ANCHORAGE, Alaska – She’s just a regular Alaska Native, she says – trying to be cool, even when she’s not.
Then Natasha Singh issues a blunt announcement to the unsuspecting audience: She suffers from depression.
It’s a taboo subject in Native communities across a state with a startlingly high rate of suicides, particularly among Alaska Natives. Singh believes many suicides among her peers are the result of this silence of young people denying their pain or numbing it with alcohol and drugs only to take the only way out they know.
Singh, who also suffers from anxiety, wants to remove the stigma of seeking help in Alaska Native communities. That’s why she decided to speak at one of 10 “listening sessions” being held nationwide by federal agencies through February.
“What we need to tell our people is, ‘Yes, we do have mental issues,’” the 28-year-old Athabascan attorney said days after speaking at the recent session in Anchorage. “It’s a serious concern that we need to start identifying and talking about.”
Federal officials say the sessions aim to explore ways to better address the disproportionate rate of suicides in Alaska Native and Native American communities, most notably among the young.
The rate of suicides among indigenous Americans between the ages of 15 and 29 was nearly double the national rate in 2006-2007, according to the latest figures available from the Centers for Disease Control and Prevention.
Alaska’s numbers are even more jolting. In the same two-year period, there were a total of 284 suicides in the state, according to the federal data. Alaska Natives, which make up less than 18 percent of the state’s estimated population of 680,000, accounted for 96 of those deaths. That’s a rate of 42.32 suicides per 100,000 people, compared with a 16.6 percent rate for non-Natives.
Few Alaska Natives are untouched. Singh, who found help through counseling, just lost a 22-year-old relative to suicide, and she said her boyfriend’s sister killed herself. Recently, Singh attended a funeral for a man who took his life.
“We go to these types of services so often,” she said. “We see the heartbreak.”
Ultimately, the goal of the listening sessions is to work with tribal leaders to develop strategies and coordinate resources, said Dr. Rose Weahkee with the Indian Health Service. The agency is participating in the effort along with the Interior Department’s Bureau of Indian Affairs and the Substance Abuse and Mental Health Services Administration. A more immediate goal is to share information at a national conference next year.

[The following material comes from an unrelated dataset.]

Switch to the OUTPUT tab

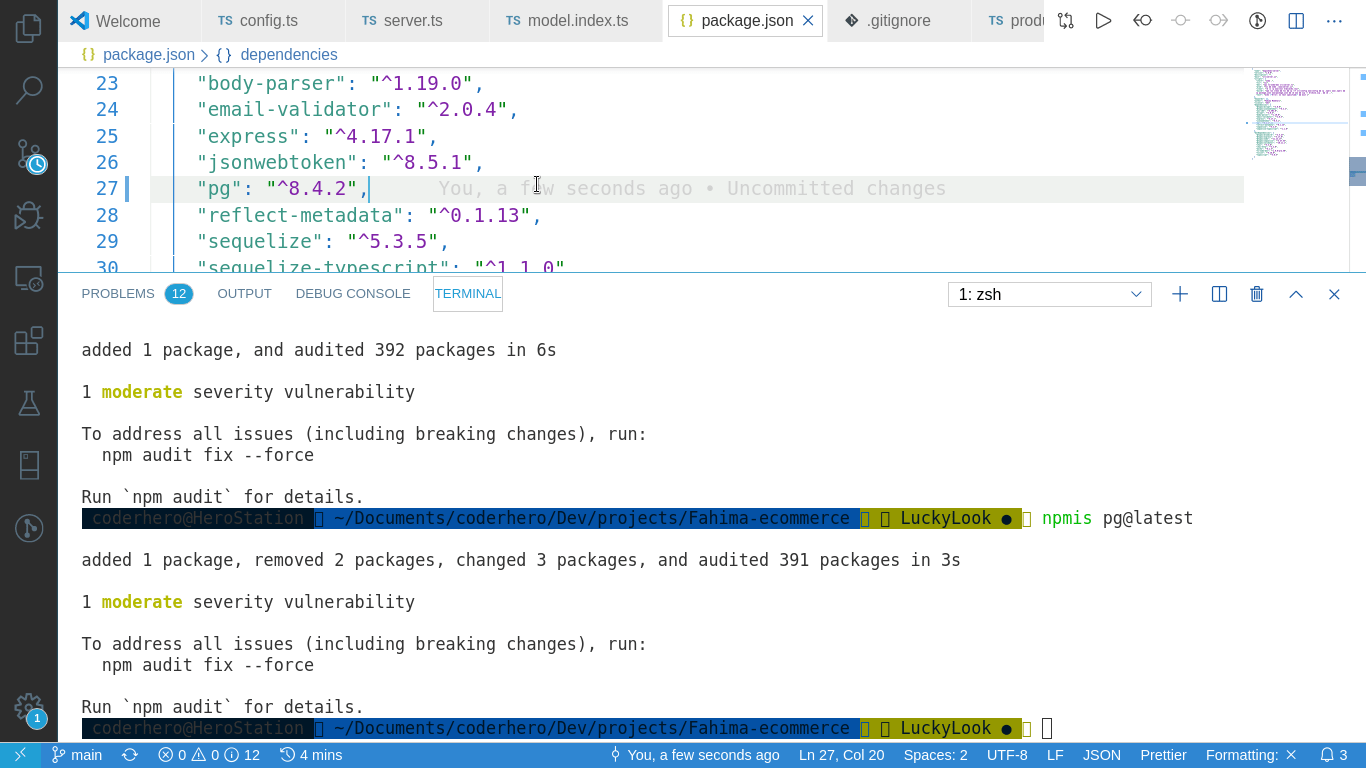click(244, 293)
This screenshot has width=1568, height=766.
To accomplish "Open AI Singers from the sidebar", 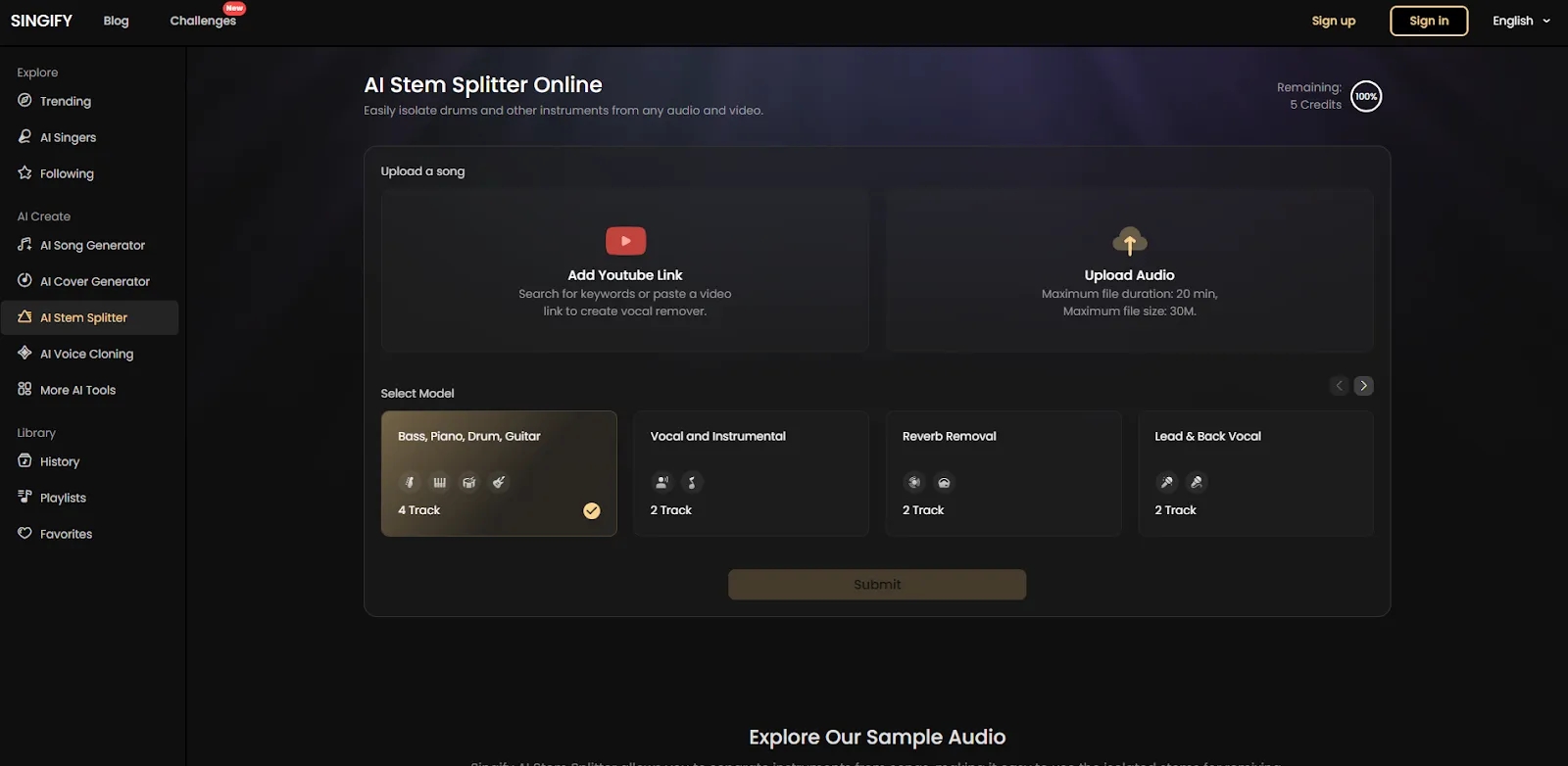I will tap(68, 137).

“The listening sessions give us an opportunity to hear directly from tribes,” said Weahkee, director of the IHS behavioral health division. “Everyone has a role to play in suicide prevention.”
At the four-hour Anchorage session, there were almost as many suggestions as the people who lined up before two federal officials: Visit Alaska’s remote villages; establish more programs dealing with the substance abuse that figures into so many suicides; improve economies in the impoverished villages, where unemployment rates are huge; look to Facebook and other networking venues to reach out to young people; form healing circles; promote ancient traditions; train people in suicide intervention skills.
Social service experts point to an Anchorage student’s quick action that led to a successful suicide prevention in rural Alaska. The student received a text message on a Tuesday from a boy threatening to kill himself. Authorities at the undisclosed town found him at home with a gun, writing a suicide note. He was taken to a hospital.
Speakers at the session spoke tearfully about loved ones who weren’t so fortunate, and some – like Darrell Vent – who were.
Once, he woke up on the floor with a blown eardrum and a gun next to him, a narrow miss. He quit drinking 20 years ago after almost killing himself more than once in Huslia, an Athabascan community of 300 in Alaska’s interior, he said.
“I quit because I had to make a choice,” he said. “I figured I wasn’t going to survive if I kept drinking.”
Vent, 48, was depressed back then, but had no one to talk to and he sees the same dilemma today. A member of the village tribal council, he wants trained counselors living in villages. Talking about personal struggles remains taboo today, however, so people turn to alcohol and drugs, which only adds to the desire to end it all. Over the years, close to 30 people in his village have committed suicide, including a cousin who hanged himself.
“It’s not a moment of darkness,” he said. “It’s a disease. It’s depression.”
Barbara Franks, a Tlingit Indian, spoke as a representative of the Alaska Native Tribal Health Consortium [www.anthc.org] and as a grieving mother. Her dream outcome would be a statewide suicide prevention program for middle school students.
She wishes such a program existed when her son, Ron Whitcraft, was in middle school. Her voice breaks as she recalls the humiliation her son experienced when he asked a question in class, and the teacher said it was a dumb question.
Years later, with his father dying of cancer, Whitcraft showed a festering spot on his back to friends, who told him it was cancer. Franks believes her son avoided going to a doctor because he feared being ridiculed – as he had been by the teacher – even though he believed he was sick. He killed himself 13 years ago, when he was 23.
“He took it upon himself, I am thinking, that he didn’t want to put me through all the things he saw me go through with his dad dying of cancer,” she said.